[SUPPLIED RECORDS Boundary: Start]
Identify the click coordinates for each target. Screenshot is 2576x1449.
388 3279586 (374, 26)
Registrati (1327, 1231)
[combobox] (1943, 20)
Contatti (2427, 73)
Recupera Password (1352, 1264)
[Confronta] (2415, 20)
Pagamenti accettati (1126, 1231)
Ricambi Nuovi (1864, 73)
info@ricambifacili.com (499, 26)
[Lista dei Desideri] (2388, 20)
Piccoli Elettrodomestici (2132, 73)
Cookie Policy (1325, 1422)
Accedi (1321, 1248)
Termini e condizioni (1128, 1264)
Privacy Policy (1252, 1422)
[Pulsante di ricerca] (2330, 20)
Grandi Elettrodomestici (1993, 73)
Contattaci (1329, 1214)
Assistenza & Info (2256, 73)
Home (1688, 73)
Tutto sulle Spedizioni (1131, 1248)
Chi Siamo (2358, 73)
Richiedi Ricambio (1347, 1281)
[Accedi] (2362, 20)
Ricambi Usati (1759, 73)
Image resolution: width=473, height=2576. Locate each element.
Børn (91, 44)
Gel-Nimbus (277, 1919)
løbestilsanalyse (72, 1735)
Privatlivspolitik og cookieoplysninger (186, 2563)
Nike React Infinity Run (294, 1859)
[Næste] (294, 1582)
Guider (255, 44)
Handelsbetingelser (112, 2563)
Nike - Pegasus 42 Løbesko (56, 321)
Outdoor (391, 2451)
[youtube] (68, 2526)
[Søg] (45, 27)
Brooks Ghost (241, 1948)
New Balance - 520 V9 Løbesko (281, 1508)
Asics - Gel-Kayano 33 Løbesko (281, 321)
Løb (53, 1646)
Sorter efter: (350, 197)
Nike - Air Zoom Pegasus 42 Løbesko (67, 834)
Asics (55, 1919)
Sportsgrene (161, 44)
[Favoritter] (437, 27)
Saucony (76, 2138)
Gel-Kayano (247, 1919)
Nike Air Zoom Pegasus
[SUPPLIED RECORDS Boundary: End]
- TASK OBJECTIVE
From the records above, transcribe without alteration every line from the one with "[combobox] (1943, 20)" to the one with "Privacy Policy (1252, 1422)", inclusive.

- FINISHED TASK
[combobox] (1943, 20)
Contatti (2427, 73)
Recupera Password (1352, 1264)
[Confronta] (2415, 20)
Pagamenti accettati (1126, 1231)
Ricambi Nuovi (1864, 73)
info@ricambifacili.com (499, 26)
[Lista dei Desideri] (2388, 20)
Piccoli Elettrodomestici (2132, 73)
Cookie Policy (1325, 1422)
Accedi (1321, 1248)
Termini e condizioni (1128, 1264)
Privacy Policy (1252, 1422)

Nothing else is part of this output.